I’ve also tried to set out, in plain English, what the “clear and convincing” evidence might look like, to avoid the delay agreement being declared unlawful, under Kohl’s formulation of the seven tests.

Do take a look. “Whiskey for my men; beer for my horses.”

Namaste

If that is her lead example, then phrma’s in trouble.

That patent suit was likely going to invalidate the Provigil patents, making the generic available in 2005. As it now stands, it will be several years yet before the generics launch. And all the while the consumer suffers (while in this case, both the braned, and the generic pharma manufacturer line their pockets) — is there ANY evidence that Cephalon has not made at least a 10,000% return (ROI) on Provigil? None.

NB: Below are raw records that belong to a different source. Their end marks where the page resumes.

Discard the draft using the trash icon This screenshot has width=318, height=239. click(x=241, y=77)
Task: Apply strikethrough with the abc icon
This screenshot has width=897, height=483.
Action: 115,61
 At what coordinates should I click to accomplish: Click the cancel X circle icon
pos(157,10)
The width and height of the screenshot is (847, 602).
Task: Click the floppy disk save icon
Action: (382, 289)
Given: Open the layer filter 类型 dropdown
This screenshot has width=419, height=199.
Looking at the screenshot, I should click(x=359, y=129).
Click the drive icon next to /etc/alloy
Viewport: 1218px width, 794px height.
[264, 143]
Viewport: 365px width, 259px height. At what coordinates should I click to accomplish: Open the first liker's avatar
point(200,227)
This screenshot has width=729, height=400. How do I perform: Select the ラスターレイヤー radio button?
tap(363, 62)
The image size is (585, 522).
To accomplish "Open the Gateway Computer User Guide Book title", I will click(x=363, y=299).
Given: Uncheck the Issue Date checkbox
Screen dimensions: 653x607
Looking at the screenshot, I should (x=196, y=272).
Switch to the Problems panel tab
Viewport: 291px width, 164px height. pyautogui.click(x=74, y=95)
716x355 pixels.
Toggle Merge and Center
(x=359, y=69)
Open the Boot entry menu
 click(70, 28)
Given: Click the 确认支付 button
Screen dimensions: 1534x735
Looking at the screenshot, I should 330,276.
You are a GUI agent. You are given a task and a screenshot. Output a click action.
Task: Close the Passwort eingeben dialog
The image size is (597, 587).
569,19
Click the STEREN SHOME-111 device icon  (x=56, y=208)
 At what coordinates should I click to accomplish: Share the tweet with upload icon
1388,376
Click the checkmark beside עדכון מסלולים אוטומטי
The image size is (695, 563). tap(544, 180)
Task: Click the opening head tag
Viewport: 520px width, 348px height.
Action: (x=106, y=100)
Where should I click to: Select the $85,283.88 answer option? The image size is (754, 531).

So, a “clear and convincing” evidence standard is a reasonable political compromise to acheive a fairly effective ban on the practice, as it now stands. Last month, I detailed a Schering-Poulgh drug on which patent exclusivity has now run 32 years (compared to the 17 Congress intended, when last it addressed duration). That drug? A cancer treatment called Temodar.

That practice needs to end. We are spending billions more than we need to, for the very same compounds — many of which have been on the market, as exclusively branded drugs for more than twelve years, now. The ROIs here are staggering.

Great post, Ed.

Namaste